There is a disturbing trend going on in health care – and it’s one that few consumers are aware of.

Billion-dollar financial giants, or “private equity” investment firms, are buying up hospitals, emergency rooms and health care practices at alarming rates. Their aim is to maximize profits then self-off the practices – at many, many times the purchase price – and deliver major returns to shareholders.

In order to do this, they employee the doctors and staff, gut services, raise prices and cut back on equipment.

Often these firms operate in the shadows. In fact, your doctor’s office might have been taken over by one of these firms and you don’t even know it. You just feel the impacts: a steady deterioration of services, worsening quality, higher costs and copays.

But even in the shadows, private equity’s influence over health care is far-reaching and rapidly growing. In 2019, private equity's health care acquisitions reached $79 billion. 2018 was the first time ever in the US that more doctors were employees than owners of their practice. And since 2010, private equity investment firms have spent more than $580 billion to acquire health care practices.

The problem with private equity’s profit-first goal is that the best health care and the biggest returns are often at odds with each other.

"Private equity firms expect greater than 20 percent annual returns, and these financial incentives may conflict with the need for longer-term investments in practice stability, physician recruitment, quality, and safety," JAMA’s study of private equity in health care found.

● ● ● ● ● ● ●

#### What needs to be done
Answer these questions from the text on private equity in health care.
(a) What did private equity's health care acquisitions reach in 2019?
(b) How much have private equity investment firms spent to acquire health care practices since 2010?
(c) According to JAMA's study, what annual returns do private equity firms expect?

● ● ● ● ● ● ●

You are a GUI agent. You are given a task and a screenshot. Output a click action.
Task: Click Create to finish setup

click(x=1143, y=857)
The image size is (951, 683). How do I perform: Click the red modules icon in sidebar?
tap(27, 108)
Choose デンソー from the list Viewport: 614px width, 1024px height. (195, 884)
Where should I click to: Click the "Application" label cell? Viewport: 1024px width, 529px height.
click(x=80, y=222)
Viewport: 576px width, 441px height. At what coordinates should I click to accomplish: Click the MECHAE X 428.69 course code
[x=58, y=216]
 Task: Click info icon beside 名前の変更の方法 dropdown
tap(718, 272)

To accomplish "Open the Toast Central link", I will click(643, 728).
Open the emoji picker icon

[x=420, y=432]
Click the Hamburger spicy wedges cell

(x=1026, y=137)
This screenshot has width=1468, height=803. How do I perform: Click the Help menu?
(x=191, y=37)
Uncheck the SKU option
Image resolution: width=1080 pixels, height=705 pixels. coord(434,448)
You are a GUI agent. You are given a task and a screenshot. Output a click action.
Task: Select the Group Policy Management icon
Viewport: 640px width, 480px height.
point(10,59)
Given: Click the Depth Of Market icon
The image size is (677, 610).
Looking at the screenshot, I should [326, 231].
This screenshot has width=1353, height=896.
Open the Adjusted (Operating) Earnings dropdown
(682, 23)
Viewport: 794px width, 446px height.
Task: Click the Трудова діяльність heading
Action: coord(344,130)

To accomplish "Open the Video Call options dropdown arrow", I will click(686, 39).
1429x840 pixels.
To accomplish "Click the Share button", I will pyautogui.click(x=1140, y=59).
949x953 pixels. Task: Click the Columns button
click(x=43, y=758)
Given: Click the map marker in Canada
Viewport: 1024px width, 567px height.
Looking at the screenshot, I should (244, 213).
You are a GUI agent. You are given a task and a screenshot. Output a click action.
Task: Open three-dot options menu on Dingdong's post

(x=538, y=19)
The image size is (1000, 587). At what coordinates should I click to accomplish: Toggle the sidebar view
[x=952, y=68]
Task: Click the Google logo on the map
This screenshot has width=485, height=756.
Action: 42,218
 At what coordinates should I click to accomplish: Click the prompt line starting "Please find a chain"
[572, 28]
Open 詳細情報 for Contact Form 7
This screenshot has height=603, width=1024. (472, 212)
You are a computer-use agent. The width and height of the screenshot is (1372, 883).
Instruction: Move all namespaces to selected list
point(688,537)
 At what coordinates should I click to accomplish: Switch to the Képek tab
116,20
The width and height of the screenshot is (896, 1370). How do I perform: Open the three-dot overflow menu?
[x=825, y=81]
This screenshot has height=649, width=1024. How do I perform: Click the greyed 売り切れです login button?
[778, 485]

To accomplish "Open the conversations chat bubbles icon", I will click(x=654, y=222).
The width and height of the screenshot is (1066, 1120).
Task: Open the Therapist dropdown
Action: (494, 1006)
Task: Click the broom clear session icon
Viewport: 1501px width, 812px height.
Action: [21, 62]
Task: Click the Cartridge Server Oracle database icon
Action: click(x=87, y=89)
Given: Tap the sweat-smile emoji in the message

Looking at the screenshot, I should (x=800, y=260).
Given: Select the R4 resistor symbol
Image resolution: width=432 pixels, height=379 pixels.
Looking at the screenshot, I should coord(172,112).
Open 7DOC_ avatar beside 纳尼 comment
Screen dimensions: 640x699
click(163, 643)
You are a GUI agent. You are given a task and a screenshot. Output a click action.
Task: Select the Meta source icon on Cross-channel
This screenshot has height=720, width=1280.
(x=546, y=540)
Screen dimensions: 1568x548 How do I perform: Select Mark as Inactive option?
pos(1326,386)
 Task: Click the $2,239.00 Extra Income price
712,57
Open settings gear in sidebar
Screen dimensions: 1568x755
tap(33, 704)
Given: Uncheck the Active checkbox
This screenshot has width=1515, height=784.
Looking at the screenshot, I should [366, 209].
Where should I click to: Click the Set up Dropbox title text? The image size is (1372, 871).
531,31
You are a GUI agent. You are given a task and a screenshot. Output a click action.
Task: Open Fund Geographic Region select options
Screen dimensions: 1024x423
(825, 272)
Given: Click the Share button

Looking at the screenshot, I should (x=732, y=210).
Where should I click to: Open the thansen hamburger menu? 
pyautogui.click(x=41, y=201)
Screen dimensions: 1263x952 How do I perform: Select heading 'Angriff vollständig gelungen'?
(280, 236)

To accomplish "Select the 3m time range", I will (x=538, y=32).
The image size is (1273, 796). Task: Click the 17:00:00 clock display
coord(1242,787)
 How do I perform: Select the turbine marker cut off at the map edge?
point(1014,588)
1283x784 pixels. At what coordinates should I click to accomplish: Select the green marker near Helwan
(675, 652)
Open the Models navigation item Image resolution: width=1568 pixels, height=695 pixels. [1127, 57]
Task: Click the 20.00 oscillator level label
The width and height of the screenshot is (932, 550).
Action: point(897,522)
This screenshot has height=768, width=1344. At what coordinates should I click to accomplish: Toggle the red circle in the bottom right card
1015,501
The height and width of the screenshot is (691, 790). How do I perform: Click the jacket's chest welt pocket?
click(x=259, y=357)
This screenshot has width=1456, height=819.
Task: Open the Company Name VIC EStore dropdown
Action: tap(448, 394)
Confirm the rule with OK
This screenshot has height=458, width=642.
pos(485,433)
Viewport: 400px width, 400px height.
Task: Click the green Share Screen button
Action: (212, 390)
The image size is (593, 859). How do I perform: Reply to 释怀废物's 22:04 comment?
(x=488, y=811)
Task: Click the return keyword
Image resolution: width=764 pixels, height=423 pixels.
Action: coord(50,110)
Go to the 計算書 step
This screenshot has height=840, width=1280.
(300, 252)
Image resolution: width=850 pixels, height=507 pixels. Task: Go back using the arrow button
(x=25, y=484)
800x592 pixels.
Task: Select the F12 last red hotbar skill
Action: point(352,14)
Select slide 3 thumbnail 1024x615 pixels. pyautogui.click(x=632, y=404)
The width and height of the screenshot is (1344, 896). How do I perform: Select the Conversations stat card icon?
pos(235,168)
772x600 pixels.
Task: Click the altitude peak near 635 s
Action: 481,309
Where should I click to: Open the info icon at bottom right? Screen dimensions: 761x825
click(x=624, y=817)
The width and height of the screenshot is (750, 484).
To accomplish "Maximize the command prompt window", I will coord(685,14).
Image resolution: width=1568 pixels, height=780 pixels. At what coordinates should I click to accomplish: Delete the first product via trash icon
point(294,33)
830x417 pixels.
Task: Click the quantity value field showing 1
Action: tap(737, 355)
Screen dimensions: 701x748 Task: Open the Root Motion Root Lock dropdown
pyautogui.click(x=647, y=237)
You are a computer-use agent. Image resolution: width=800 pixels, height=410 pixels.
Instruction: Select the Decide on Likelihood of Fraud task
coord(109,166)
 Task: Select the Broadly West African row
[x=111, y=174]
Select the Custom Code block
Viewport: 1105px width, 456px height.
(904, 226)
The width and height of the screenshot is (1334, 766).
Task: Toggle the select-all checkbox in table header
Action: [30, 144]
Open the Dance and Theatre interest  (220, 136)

● ● ● ● ● ● ●

#### Answer section
(a) $79 billion
(b) More than $580 billion
(c) Greater than 20 percent